The cause of human ESBL-Ec colonization is still contentious as different studies have recognized the role of the environment and animals in the development, spread and spillover of antimicrobial resistant pathogens (ARPs) [8, 10]. On the other hand, studies have also reported that this relationship could be ambidirectional suggesting that humans could also spread the ESBL-Ec to animals and the environment [11, 12]. In addition, the inter-species transmission has also been reported globally (i.e., human to humans and animal to animal transmission) [13]. Indeed, there is a lot of undetected community carriage and transmission of ESBL-Ec at the human-animal-environment interface [14] even though there is inadequate local evidence for this. Such insufficient evidence deters the formulation of appropriate policies, strategies, and regulations to for the control of AMR [15, 16].
Following the global call for management of AMR (WHO “tricycle protocol”), the government of Uganda developed the National Action Plan (NAP) for AMR to protect human, animal, and environmental health [17]. This plan identifies a critical information gap regarding AMR especially at the Human-animal-environment interface. In areas like Wakiso district, an urban farming area with a high level of antimicrobial agent use, AMR is not uncommon [18]. Coupled with having many livestock and humans, it presents a high opportunity for human-animal interaction hence providing a good platform to study ESBL-Ec transmission dynamics. In response to the WHO “tricycle protocol” and the Uganda NAP, our study described the epidemiology of ESBL-Ec at the human-animal-environment interface in a local peri-urban farming community in Wakiso district, central Uganda.
Methods
Study design and area
We conducted a cross-sectional study within farming communities of Wakiso district (00 24N, 32 29E). Wakiso district is the most populated district in Uganda with an average household size of 5 persons [19]. It is also one of the districts with the highest livestock numbers in Uganda [19]. The district has 503,442 households, 36% of which are engaged in both crop and animal husbandry [20]. The district is estimated to have these species of livestock: cattle (114,769), goats (132,964), sheep (27,542), pigs (199,962), chicken (2,783,509), ducks (33,350) and turkeys (4,852) [21]. Out of the total land area of 280,772.3 hectares, approximately 97,166.3 hectares (34.61%) are being used for agricultural production. Such demographic dynamics create a high probability of human-animal interaction.
Sample size determination
Using Steve Bennett’s formula of cluster sample size calculation [22], 104 households were targeted as a primary unit of sampling. At each household, four human samples, 4 animal samples and 4 environmental samples were picked for uniformity making a total of 1248 samples altogether. After thorough quality checks, a total of 988 samples passed and these proceeded to the next level of laboratory analysis. Animal samples (fecal per rectal), human samples (urine and stool) and environmental samples (doorknobs, soil, animal feeding equipment and water) were picked from the same household. Each of the households was counted as a batch and all its samples (placed in small Ziploc bags) were kept in the same bigger plastic courier bag. If any of the samples there in i.e. water, urine, fecal were found uncapped, or spilt, the entire batch was canceled and the household data rejected. These rejected households were then replaced by another household in order to maintain our sample size. In addition, any samples found without matching data i.e. sample descriptions and linkage to household data, were rejected. Altogether, 260 samples did not pass these quality checks.

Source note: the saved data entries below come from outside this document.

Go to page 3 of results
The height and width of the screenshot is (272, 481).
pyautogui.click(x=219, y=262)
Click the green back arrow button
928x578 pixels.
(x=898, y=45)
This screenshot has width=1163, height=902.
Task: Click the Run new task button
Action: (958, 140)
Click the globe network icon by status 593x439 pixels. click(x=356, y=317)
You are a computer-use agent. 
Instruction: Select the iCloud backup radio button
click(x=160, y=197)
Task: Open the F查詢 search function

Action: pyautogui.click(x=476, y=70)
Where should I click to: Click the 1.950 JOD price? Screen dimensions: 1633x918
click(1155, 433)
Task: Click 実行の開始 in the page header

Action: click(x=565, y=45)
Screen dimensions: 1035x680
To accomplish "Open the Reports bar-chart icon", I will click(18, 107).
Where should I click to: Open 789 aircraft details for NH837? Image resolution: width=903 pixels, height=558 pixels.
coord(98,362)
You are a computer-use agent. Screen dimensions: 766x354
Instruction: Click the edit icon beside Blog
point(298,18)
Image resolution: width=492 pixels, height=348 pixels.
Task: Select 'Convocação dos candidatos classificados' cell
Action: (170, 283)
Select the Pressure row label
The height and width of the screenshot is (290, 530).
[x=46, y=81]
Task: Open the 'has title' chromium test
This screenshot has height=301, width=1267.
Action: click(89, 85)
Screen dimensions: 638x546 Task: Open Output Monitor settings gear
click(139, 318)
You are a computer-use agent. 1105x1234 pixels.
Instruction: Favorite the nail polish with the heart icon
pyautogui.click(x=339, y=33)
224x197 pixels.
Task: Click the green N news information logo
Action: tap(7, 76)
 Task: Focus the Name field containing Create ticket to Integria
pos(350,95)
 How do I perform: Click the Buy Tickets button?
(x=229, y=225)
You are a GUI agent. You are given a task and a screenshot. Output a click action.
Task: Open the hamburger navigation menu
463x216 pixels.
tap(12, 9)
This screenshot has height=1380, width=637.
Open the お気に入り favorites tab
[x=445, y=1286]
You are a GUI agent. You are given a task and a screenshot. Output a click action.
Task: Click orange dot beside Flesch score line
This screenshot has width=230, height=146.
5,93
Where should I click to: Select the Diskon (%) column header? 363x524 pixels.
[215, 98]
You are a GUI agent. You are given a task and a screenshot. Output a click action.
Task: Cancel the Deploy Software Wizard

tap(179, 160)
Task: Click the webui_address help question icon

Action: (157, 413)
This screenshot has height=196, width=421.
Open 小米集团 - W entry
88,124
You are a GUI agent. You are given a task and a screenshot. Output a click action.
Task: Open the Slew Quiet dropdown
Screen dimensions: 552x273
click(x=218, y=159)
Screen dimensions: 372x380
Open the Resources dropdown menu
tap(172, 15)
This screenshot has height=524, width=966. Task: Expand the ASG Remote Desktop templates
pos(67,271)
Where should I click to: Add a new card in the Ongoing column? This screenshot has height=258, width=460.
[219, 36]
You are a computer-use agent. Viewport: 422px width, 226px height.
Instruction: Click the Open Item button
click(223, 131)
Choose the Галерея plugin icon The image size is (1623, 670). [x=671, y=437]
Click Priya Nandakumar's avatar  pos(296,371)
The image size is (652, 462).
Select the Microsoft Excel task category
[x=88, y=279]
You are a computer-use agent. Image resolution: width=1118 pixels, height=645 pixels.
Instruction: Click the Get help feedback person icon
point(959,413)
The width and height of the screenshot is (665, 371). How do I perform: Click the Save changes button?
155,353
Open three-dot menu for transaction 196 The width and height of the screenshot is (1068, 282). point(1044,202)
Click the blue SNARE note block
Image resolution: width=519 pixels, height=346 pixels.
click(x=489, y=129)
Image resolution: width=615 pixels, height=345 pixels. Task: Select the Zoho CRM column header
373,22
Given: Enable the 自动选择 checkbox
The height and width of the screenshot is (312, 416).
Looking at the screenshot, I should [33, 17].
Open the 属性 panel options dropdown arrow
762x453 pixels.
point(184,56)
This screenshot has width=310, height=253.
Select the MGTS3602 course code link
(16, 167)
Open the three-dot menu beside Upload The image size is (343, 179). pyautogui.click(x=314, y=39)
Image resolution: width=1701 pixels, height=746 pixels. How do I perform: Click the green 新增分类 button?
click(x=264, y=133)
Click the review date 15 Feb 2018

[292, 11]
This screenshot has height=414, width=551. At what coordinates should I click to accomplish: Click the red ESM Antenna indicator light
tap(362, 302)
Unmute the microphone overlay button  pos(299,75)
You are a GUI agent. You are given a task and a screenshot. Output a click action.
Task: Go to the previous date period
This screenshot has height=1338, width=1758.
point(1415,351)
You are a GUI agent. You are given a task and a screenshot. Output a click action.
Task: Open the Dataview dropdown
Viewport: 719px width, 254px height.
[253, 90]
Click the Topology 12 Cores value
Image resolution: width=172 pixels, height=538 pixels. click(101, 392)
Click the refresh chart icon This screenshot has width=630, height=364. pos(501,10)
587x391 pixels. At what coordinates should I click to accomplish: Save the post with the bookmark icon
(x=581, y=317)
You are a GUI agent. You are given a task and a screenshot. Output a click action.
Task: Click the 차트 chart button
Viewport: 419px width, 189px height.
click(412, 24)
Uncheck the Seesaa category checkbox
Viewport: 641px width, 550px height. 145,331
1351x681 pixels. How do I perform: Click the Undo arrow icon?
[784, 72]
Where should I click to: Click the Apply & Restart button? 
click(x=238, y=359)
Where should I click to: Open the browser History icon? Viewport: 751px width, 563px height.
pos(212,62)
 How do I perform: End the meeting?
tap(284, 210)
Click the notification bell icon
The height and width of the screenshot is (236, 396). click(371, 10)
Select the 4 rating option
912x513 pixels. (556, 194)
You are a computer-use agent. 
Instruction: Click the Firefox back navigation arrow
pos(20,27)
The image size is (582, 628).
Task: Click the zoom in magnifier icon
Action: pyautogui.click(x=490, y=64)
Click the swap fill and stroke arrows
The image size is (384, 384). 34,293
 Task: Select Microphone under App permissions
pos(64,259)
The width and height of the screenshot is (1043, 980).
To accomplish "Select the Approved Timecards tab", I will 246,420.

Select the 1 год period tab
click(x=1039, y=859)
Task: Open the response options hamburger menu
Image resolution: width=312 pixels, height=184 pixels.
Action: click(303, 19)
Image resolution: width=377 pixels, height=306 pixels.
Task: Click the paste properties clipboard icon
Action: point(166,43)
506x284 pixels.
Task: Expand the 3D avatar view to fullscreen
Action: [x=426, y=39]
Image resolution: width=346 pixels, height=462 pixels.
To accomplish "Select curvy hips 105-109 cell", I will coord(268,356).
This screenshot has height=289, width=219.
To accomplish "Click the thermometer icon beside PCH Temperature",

Study population and sampling procedure
Following a multi-stage sampling technique, our secondary sampling units (human, animal, and environment) was reached. All random sampling phases were conducted using a freely online available random number generator. Lists of villages from respective sub counties and parishes were obtained from the district veterinary office. Briefly, Wakiso district was purposively selected due to its unique presentation (see section on “Study design and area”). A total of 8 Sub counties were purposively (livestock keeping) selected with the help of a veterinary officer and from these 50% were randomly selected. From each Sub County, 50% parishes were randomly selected while villages with animals, and have had reported history of diarrhea episodes among humans were purposively selected with the help of local chairpersons and village health teams (VHTs). The households involved in the study needed to possess more than four animal species and at least two members in the household. The household was our primary sampling unit whereas humans, animals and environment comprised of the secondary sampling unit. In addition, the household also served as a unit of analysis for the associations among humans, animals, and environment as far as the epidemiology of ESBL-Ec was concerned.
Sample and data collection
A total of 104 farming households were studied between March and July 2022. Briefly, household related data, human sample donor data, environmental inspection data, and animal characteristics data were collected at each household using a mobile based application (kobo Toolbox). Pre-testing of the study tools was done among households in sub counties that were not part of this main study but within Wakiso district. A pre-tested semi-structured questionnaire was administered to household members who had experience with the key activities around the home.
A minimum of one and maximum of two individuals in a selected household were requested to provide a fecal and urine sample. A paper towel provided by the study teams and a sterile stool container with a scoop were used by each participant. Mid-stream urine was also provided by the participants during sampling. Parents always supported their children to collect the samples after a thorough consent and assent process. Additionally, animal samples were picked per rectum from a minimum of 4 animals within the sampled household. Environmental samples including soil, water for domestic use, swabs from animal feeding equipment and doorknobs were also picked. The sample containers were labelled with the unique code that represented the household and the sample category. Within four hours of sample collection, samples were delivered to the Microbiology Laboratory at the College of Veterinary Medicine Animal Resources and Biosecurity, Makerere University, in Ziploc bags under ice.
Laboratory procedures
Samples were processed as soon as they arrived in the laboratory within 4 hours of collection. We ensured this by collecting fewer samples that could easily be processed upon arrival in the laboratory. Sample processing was done by aseptically transferring sample inoculum on to freshly prepared ESBL chromogenic agar (Condalab 2062, Madrid Spain) which is used for detection of gram-negative bacteria producing extended spectrum Beta lactamase. The original samples after culture were then kept in a fridge at 4°C for reference in case any of the cultures was not successfully done.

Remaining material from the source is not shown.